| Your task |
No line before the one containing "Tap the payment number O-OR36686980" should appear; that line and all lines after it, through the end of the data, are to be set down exactly.
···
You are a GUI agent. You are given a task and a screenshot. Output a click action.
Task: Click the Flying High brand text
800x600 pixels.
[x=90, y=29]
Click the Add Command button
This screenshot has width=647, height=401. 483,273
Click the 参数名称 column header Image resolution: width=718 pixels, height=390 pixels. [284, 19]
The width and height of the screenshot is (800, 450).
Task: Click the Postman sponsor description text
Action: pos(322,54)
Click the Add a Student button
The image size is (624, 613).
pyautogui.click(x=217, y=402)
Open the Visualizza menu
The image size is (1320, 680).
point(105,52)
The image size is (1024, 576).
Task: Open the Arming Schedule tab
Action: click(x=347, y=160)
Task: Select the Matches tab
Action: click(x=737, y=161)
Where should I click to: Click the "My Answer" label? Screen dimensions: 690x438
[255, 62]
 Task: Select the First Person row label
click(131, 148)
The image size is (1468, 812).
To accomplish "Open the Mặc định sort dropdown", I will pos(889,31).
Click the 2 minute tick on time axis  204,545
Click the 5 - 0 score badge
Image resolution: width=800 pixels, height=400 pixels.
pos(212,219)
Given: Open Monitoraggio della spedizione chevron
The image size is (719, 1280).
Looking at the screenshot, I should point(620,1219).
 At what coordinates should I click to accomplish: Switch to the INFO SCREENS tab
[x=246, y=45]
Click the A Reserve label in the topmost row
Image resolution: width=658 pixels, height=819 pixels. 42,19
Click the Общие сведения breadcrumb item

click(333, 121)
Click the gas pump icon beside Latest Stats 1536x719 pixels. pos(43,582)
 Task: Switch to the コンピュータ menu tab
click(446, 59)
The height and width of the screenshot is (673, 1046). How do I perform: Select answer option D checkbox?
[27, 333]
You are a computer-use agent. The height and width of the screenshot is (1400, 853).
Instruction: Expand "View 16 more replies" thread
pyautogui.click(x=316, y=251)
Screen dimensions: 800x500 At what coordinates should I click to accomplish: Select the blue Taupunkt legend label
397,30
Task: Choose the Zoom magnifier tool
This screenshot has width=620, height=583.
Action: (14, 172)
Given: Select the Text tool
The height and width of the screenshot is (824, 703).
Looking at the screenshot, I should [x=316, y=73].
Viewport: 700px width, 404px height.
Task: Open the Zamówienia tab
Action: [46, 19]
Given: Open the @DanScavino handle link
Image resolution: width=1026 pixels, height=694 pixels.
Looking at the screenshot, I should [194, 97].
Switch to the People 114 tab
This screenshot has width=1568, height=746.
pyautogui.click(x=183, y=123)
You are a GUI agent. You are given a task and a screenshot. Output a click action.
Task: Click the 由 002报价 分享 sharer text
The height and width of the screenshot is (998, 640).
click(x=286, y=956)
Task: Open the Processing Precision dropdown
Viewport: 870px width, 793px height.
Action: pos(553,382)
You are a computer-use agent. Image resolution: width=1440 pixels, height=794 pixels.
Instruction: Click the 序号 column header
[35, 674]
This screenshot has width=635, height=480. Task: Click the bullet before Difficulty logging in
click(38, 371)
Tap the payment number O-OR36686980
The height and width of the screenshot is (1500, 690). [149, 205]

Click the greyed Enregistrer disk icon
···
| Finished exercise |
Tap the payment number O-OR36686980
The height and width of the screenshot is (1500, 690). [149, 205]

Click the greyed Enregistrer disk icon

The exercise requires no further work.